== Provided entries

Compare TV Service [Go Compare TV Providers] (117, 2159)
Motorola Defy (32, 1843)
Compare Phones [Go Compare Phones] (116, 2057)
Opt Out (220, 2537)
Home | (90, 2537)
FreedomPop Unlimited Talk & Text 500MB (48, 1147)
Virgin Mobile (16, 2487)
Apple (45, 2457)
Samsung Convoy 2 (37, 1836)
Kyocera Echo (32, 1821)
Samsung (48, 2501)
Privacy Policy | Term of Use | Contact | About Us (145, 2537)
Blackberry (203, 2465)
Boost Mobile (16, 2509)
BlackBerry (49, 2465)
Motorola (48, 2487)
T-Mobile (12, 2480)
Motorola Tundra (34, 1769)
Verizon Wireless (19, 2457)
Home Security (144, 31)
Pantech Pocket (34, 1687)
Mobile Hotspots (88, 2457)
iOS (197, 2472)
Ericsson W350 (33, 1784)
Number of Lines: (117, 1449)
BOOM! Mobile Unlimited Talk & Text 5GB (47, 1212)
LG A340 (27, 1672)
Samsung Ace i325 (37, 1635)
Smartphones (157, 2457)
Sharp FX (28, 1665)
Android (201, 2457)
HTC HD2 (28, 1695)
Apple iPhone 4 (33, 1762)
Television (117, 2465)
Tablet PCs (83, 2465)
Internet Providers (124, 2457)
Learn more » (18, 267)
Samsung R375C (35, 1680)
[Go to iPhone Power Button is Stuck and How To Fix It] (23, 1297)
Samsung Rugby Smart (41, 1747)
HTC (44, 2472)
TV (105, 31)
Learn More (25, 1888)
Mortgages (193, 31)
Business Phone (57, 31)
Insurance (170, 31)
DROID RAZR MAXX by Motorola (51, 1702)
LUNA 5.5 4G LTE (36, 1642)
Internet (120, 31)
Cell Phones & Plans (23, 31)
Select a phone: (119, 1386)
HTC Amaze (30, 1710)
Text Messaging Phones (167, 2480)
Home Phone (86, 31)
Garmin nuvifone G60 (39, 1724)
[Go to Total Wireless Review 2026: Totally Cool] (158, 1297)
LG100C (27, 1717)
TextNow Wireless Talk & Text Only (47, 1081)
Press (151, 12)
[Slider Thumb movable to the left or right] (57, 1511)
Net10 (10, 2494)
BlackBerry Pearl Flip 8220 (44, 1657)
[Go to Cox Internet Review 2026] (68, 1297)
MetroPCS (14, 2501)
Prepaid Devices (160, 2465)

====

• Instructions to follow: Could you write out all of these records again, changing every "Samsung" to "Galaxy" and leaving everything else as it is?

• Solution to the problem:
Compare TV Service [Go Compare TV Providers] (117, 2159)
Motorola Defy (32, 1843)
Compare Phones [Go Compare Phones] (116, 2057)
Opt Out (220, 2537)
Home | (90, 2537)
FreedomPop Unlimited Talk & Text 500MB (48, 1147)
Virgin Mobile (16, 2487)
Apple (45, 2457)
Galaxy Convoy 2 (37, 1836)
Kyocera Echo (32, 1821)
Galaxy (48, 2501)
Privacy Policy | Term of Use | Contact | About Us (145, 2537)
Blackberry (203, 2465)
Boost Mobile (16, 2509)
BlackBerry (49, 2465)
Motorola (48, 2487)
T-Mobile (12, 2480)
Motorola Tundra (34, 1769)
Verizon Wireless (19, 2457)
Home Security (144, 31)
Pantech Pocket (34, 1687)
Mobile Hotspots (88, 2457)
iOS (197, 2472)
Ericsson W350 (33, 1784)
Number of Lines: (117, 1449)
BOOM! Mobile Unlimited Talk & Text 5GB (47, 1212)
LG A340 (27, 1672)
Galaxy Ace i325 (37, 1635)
Smartphones (157, 2457)
Sharp FX (28, 1665)
Android (201, 2457)
HTC HD2 (28, 1695)
Apple iPhone 4 (33, 1762)
Television (117, 2465)
Tablet PCs (83, 2465)
Internet Providers (124, 2457)
Learn more » (18, 267)
Galaxy R375C (35, 1680)
[Go to iPhone Power Button is Stuck and How To Fix It] (23, 1297)
Galaxy Rugby Smart (41, 1747)
HTC (44, 2472)
TV (105, 31)
Learn More (25, 1888)
Mortgages (193, 31)
Business Phone (57, 31)
Insurance (170, 31)
DROID RAZR MAXX by Motorola (51, 1702)
LUNA 5.5 4G LTE (36, 1642)
Internet (120, 31)
Cell Phones & Plans (23, 31)
Select a phone: (119, 1386)
HTC Amaze (30, 1710)
Text Messaging Phones (167, 2480)
Home Phone (86, 31)
Garmin nuvifone G60 (39, 1724)
[Go to Total Wireless Review 2026: Totally Cool] (158, 1297)
LG100C (27, 1717)
TextNow Wireless Talk & Text Only (47, 1081)
Press (151, 12)
[Slider Thumb movable to the left or right] (57, 1511)
Net10 (10, 2494)
BlackBerry Pearl Flip 8220 (44, 1657)
[Go to Cox Internet Review 2026] (68, 1297)
MetroPCS (14, 2501)
Prepaid Devices (160, 2465)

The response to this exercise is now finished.